Sì, in positivo. Quest’anno c’è stato un leggero aumento dei volontari che si sono recati a donare, non solo presso il Centro Trasfusionale ma anche nei punti di raccolta Avis e Fidas. Voglio ricordare che in Basilicata ne abbiamo 82 e tutte le comunità vengono coinvolte nelle giornate di raccolta. Sono inoltre commossa dall’affluenza degli ultimi giorni a fronte dell’avviso di carenza, una situazione analoga si era verificata durante il Covid. Questo fa emergere che i cittadini capiscono l’importanza e il valore della donazione.
- Qual è, infine, il vostro appello?
Il mio appello è quello di rivolgersi alle associazioni che si occupano delle donazioni, come Avis e Fidas, perché una volta diventati donatori si occuperanno loro di chiamare i volontari in caso di necessità. Resta comunque a disposizione il Centro Trasfusionale ma le associazioni che sono sempre in contatto con gli ospedali conoscono le nostre necessità e sanno gestire al meglio la situazione. C’è da capire che non bisogna fare la corsa nei Centri di trasfusione soltanto quando si parla di emergenza solo perché mossi dalla coscienza ma bisogna recarsi regolarmente a donare.

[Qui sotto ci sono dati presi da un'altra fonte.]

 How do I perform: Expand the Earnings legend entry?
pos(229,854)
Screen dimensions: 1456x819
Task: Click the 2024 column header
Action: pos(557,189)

Dico questo perché non ci servono 1000 sacche di sangue in frigo, anche perchè il sangue scade. Non possiamo restare a secco ma non dobbiamo neanche eccedere con le quantità, sarebbe uno spreco. Sono venuto a conoscenza dell’affluenza che c’è stata nei giorni scorsi da parte dei volontari e questo mi fa immensamente piacere, vuol dire che qualcosa si è mosso.
A mio avviso va incentivata la cultura della donazione tra i giovani – sottolinea la dottoressa Pafundi -. Molti giovani lucani vanno via e quando tornano si recano nei punti di raccolta del sangue e questo mi fa ben sperare. I donatori, però, sono perlopiù adulti o anziani, quindi bisogna attirare nuovi volontari e diffondere la cultura della donazione. Ricordo infatti che donando non solo si salvano delle vite ma si tiene sotto controllo anche il proprio stato di salute. Nella nostra regione, poi, creiamo un vero e proprio legame con i nostri volontari, li teniamo sotto controllo e li seguiamo dal punto di vista medico. Eseguiamo esami del sangue approfonditi che vanno anche oltre quelli prescritti per legge, nessuno ci obbliga ma ci teniamo a farlo ed inoltre indirizziamo i pazienti verso gli specialisti in caso di necessità e tutto questo in maniera totalmente gratuita. Avis e Fidas stanno svolgendo un lavoro eccezionale portando le loro attività anche nelle scuole, dobbiamo continuare su questa strada e diffondere la cultura della donazione nel tempo.
Per donare il sangue bisogna godere di un buono stato di salute, pesare più di 50 kg e avere dai 18 ai 60 anni per i volontari che donano per la prima volta e dai 18 ai 65 anni per i volontari assidui. Prima della fase di prelievo i medici trasfusionisti si occuperanno di raccogliere tutti i dati utili per l’anamnesi.